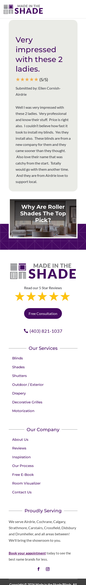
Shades (18, 347)
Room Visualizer (26, 464)
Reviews (19, 429)
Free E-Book (23, 455)
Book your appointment (27, 534)
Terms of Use (65, 571)
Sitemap (53, 577)
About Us (20, 420)
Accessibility (36, 577)
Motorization (23, 391)
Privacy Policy (44, 571)
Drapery (19, 374)
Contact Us (22, 473)
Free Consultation (43, 294)
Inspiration (21, 438)
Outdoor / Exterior (28, 365)
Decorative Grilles (27, 383)
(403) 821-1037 (46, 311)
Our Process (23, 446)
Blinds (17, 339)
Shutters (19, 356)
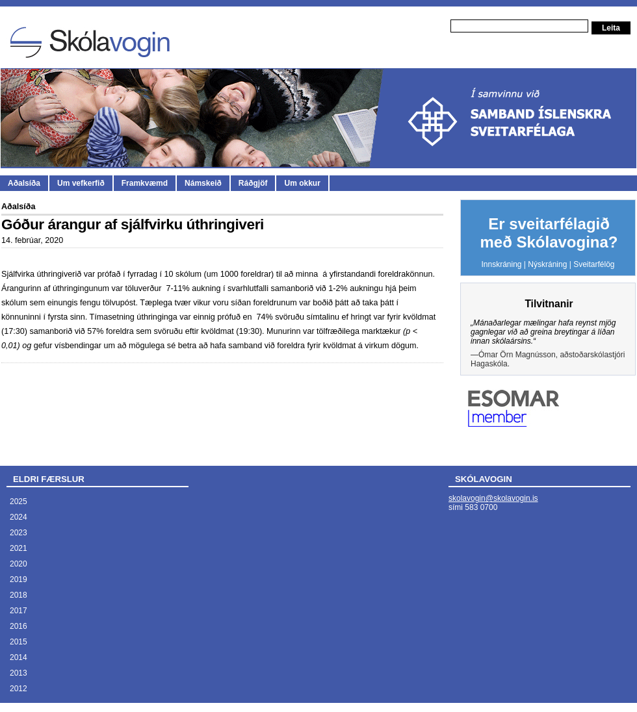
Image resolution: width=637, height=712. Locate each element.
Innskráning (501, 264)
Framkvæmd (145, 183)
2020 (18, 563)
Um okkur (302, 183)
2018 (18, 595)
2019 (18, 579)
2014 (18, 657)
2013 (18, 673)
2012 (18, 688)
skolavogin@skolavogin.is (493, 498)
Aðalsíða (24, 183)
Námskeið (203, 183)
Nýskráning (547, 264)
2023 (18, 532)
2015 (18, 641)
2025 (18, 501)
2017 (18, 610)
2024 (18, 517)
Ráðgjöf (253, 183)
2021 (18, 548)
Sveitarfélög (593, 264)
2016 (18, 626)
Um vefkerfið (81, 183)
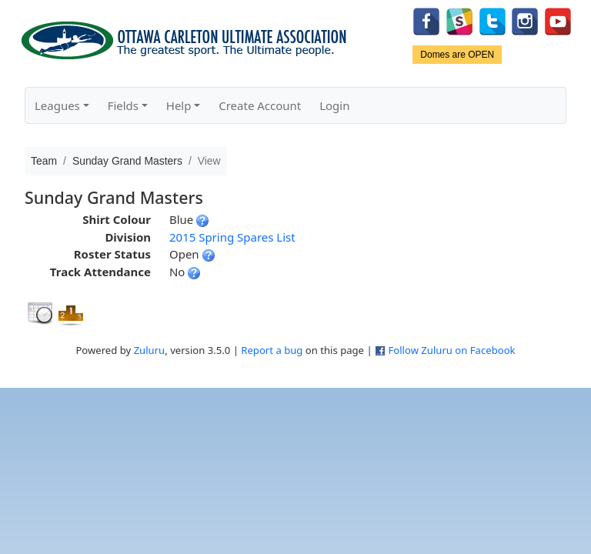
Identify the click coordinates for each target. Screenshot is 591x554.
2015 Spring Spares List (232, 237)
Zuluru (149, 350)
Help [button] (179, 105)
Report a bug (271, 350)
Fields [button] (123, 105)
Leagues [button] (57, 105)
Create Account (260, 105)
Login (334, 105)
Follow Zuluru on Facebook (451, 350)
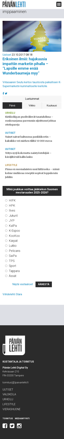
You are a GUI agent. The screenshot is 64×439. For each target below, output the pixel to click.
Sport (12, 266)
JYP (12, 220)
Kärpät (13, 240)
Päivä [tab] (12, 105)
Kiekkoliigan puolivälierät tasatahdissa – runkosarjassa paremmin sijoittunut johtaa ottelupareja (30, 120)
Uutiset (7, 54)
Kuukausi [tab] (52, 105)
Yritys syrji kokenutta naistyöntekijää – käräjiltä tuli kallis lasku (28, 154)
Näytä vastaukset (22, 284)
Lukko (13, 245)
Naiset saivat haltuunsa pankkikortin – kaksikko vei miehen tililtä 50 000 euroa (28, 138)
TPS (12, 261)
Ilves (12, 210)
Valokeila (9, 394)
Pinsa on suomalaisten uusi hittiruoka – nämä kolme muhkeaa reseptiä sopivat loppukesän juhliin (32, 173)
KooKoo (14, 236)
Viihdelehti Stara (12, 294)
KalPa (13, 225)
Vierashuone (11, 409)
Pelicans (14, 251)
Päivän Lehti (14, 4)
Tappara (14, 271)
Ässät (12, 276)
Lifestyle (11, 165)
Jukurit (13, 215)
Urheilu (10, 113)
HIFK (12, 200)
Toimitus (8, 418)
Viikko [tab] (32, 105)
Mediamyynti (22, 418)
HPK (12, 205)
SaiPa (13, 255)
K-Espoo (14, 230)
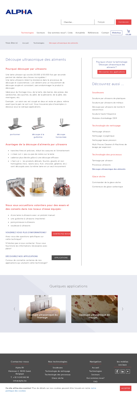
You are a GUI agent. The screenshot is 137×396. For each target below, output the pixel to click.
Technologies (27, 33)
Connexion (124, 22)
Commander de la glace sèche (106, 182)
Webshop (116, 33)
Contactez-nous (61, 234)
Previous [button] (16, 309)
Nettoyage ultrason (101, 131)
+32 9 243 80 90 (21, 377)
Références (93, 33)
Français (101, 22)
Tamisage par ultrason (102, 160)
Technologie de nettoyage (57, 371)
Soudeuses (58, 368)
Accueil (25, 43)
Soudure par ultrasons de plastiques (109, 98)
━━━━━━
Your objective:
Starting at the line that has "Book your appointment (27, 534)" and stopping after the one that has "Námskeið (203, 183)", give those rows again, request lines included, and add 136 to every coordinate in the answers. Leave the pictures out.

Solution:
Book your appointment (163, 670)
Terms of Use (201, 707)
Sitemap (189, 713)
About Us (156, 556)
Accessibility (172, 713)
Motorization (159, 527)
Privacy Policy (180, 707)
Drapery (155, 510)
Contact Us (158, 609)
Free Consultation (179, 430)
Inspiration (157, 574)
Outdoor / Exterior (164, 501)
Decorative Grilles (163, 519)
(403) 821-1037 (182, 447)
Our Process (159, 582)
Blinds (153, 475)
Shutters (155, 492)
Image resolution: width=637, height=712. Locate each element.
Innskráning (637, 400)
Framkvæmd (281, 319)
2020 (154, 699)
Um okkur (438, 319)
2018 (154, 731)
2019 (154, 715)
2014 (154, 793)
2013 (154, 809)
2012 (154, 824)
skolavogin@skolavogin.is (629, 634)
Aðalsíða (160, 319)
Námskeið (339, 319)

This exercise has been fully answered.